--- Exercise requirements ---
a) In the earnings call excerpt, in which quarter is the PDR forecast to be released?
b) Carry on the earnings call excerpt after its last sentence.

Sarah London: Yes, I mean, I certainly prefer our narrative, and I think about it really specific to Centene, so I appreciate the need to try to harmonize what different companies are seeing, but we remain focused on what we’re seeing in our population, the idea that we saw some of this trend in Q2, that we accounted for it in our 2024 bids, we feel sufficiently–we had a second bite at the apple at the end of the year with the benefit of the full year’s visibility of utilization. The assumptions that we’ve made in 2024, how we feel about our ability to apply clinical initiatives, leverage our value-based relationships and manage through the trend that we’re seeing, that’s really our focus, less so worrying about what others are saying.
Operator: Thank you. Our next question today comes from Dave Windley with Jefferies. Please go ahead.
Dave Windley: Hi, thanks for taking my question. I wanted to clarify and then ask a question. Drew, you mentioned–you’ve actually both mentioned a second bite at the apple a couple of times. I wanted to make sure I understood that that was a second bite opportunity kind of up to the end of the year, or does that mean if things develop in a way that causes you to have a different view of 2024 currently, that you could go back and revise your estimate for PDR, so wanted to clarify that. Then my question, rotating over to SG&A, is where are you related to head count rationalization, real estate rationalization, other things kind of on the basic cost cutting, value creation plan list to take out SG&A, where do you stand in that evolution? Thank you.
Drew Asher: Yes, so good questions around the PDR. Look – we don’t love being in the PDR position, but–you know, we’ve got work to do on Medicare, but it did give us an opportunity to re-evaluate the ’24 forecast as we got into January and closed the December books. What will happen mechanically throughout 2024 is that PDR will largely be released–forecasted to be released in Q4, because of the mechanics of the seasonality of earnings in Medicare throughout the year, but every quarter, we re-evaluate the sufficiency of that PDR relative to the ’24 policy and calendar year, and if we have to tweak it, we will, but that would be within the confines of 2024. On SG&A, still plenty of opportunity ahead. I mentioned at investor day that we’ve got at least a couple hundred basis points more in Medicare we’ve got to go after over the next few years.

--- Source material ---
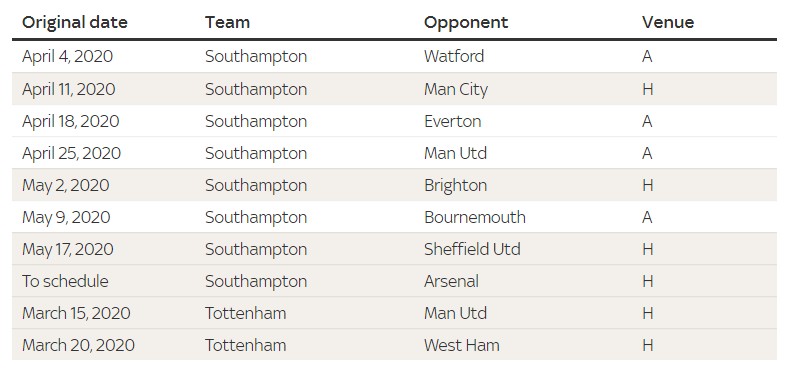This screenshot has width=790, height=382.
Task: Select the Everton opponent entry
Action: click(452, 121)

--- Answers to the exercise ---
a) Q4, because of the seasonality of earnings in Medicare throughout the year.

b)
On real estate, largely through that, probably some tweaks here and there but largely through, for instance, the charges around real estate, we’re through the bolus of that, and then we’ve got our slate of initiatives that we continue to tackle and plenty of efficiency opportunities.
Sarah London: Yes, I would echo that and just say that a lot of great execution in the first two years, we’re going to realize that in 2024, but we haven’t stopped. You’ve heard us talk about building the pipeline for 2025 and beyond in terms of additional opportunities. Obviously our long term algorithm has 1% to 2% of margin expansion built in, and we do see additional opportunities to drive efficiency in the business as we standardize our workflows, the ability to then automate that with technology, so really pleased not just with the execution thus far and the discipline to get us here. We’re really thinking about how we do work going forward. We do see opportunity for continued efficiency in the future.
Operator: Thank you. Our next question today comes from Sarah James at Cantor. Please go ahead.
Sarah James: Thank you. Could you remind us what the margin progression looks like on exchanges, like how many quarters it takes for you to get to run rate? Then just a mechanics clarification on the PDR – are you guys booking that as the delta between where you view costs and target margin, where it would roll over kind of flat at target margin from ’24 to ’25, or is that you’re booking at as the view of costs to break even? Just if you can give us the context of that, thanks.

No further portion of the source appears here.